"""

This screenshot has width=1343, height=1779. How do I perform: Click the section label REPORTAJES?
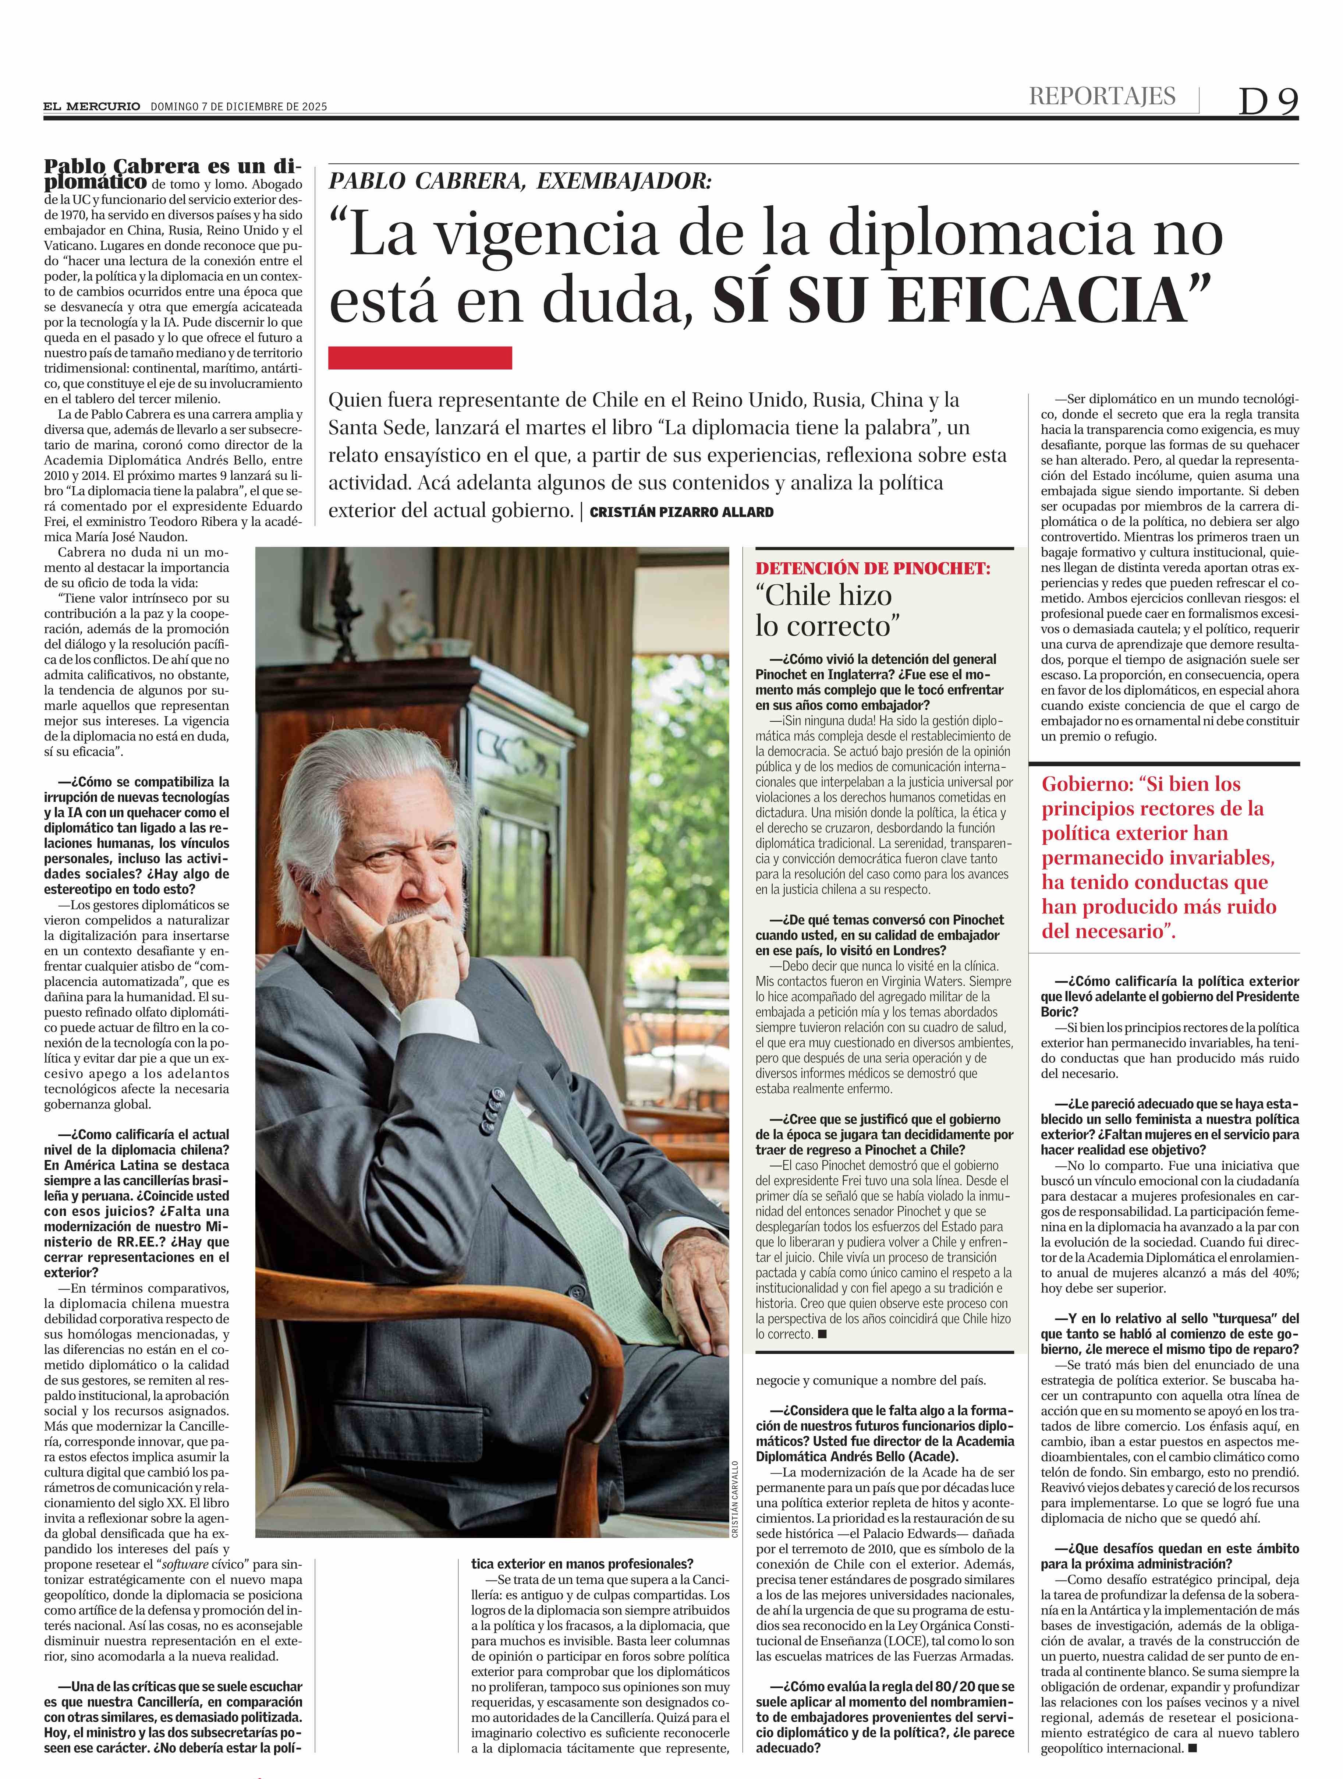click(1102, 96)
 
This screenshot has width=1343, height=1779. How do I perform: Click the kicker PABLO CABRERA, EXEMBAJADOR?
click(520, 181)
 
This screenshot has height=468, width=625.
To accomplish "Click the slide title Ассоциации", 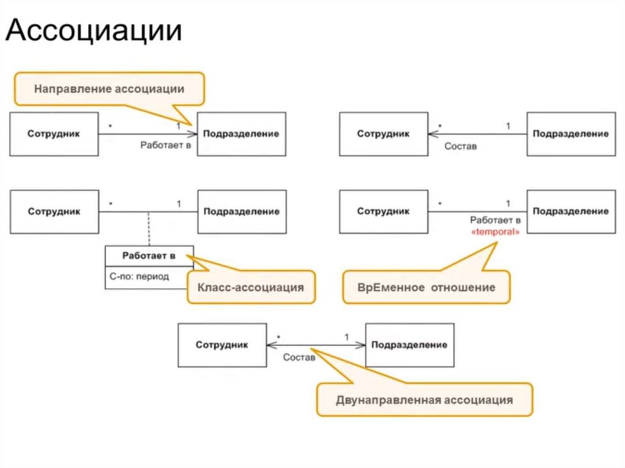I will (94, 31).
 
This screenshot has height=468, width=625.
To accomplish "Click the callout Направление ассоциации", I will (109, 89).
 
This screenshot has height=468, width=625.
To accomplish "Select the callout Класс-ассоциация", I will (251, 286).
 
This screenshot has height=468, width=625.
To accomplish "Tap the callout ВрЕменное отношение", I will (426, 287).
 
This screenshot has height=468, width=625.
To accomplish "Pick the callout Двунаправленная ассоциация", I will (424, 400).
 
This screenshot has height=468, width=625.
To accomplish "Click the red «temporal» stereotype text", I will (496, 232).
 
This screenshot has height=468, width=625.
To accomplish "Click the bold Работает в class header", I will (149, 256).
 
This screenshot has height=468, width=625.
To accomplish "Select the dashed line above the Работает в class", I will (148, 229).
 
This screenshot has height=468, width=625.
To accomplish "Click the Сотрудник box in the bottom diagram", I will (222, 345).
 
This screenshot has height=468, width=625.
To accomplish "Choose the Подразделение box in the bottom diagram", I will (410, 345).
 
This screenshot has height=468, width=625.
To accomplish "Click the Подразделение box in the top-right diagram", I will (571, 134).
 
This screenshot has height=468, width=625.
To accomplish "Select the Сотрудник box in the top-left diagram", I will (54, 134).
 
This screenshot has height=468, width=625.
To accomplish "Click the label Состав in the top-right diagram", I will (460, 146).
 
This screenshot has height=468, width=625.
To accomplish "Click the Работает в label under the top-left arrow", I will (165, 146).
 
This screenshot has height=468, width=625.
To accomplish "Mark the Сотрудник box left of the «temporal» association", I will (383, 212).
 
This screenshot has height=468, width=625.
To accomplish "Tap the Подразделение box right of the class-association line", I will (242, 212).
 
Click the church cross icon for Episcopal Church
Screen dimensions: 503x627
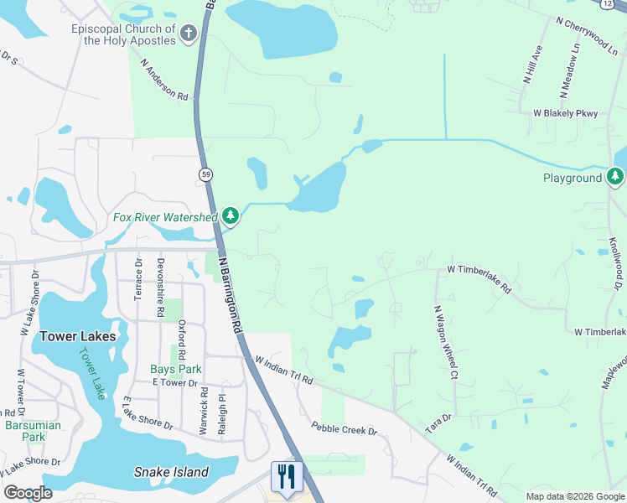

"""

Copy the lines from the start of them through the one containing "click(520, 181)", both ends included, without the pictures.

This screenshot has width=1343, height=1779. How do I perform: Click the section label REPORTAJES?
click(1102, 96)
 
This screenshot has width=1343, height=1779. How do I perform: Click the kicker PABLO CABRERA, EXEMBAJADOR?
click(520, 181)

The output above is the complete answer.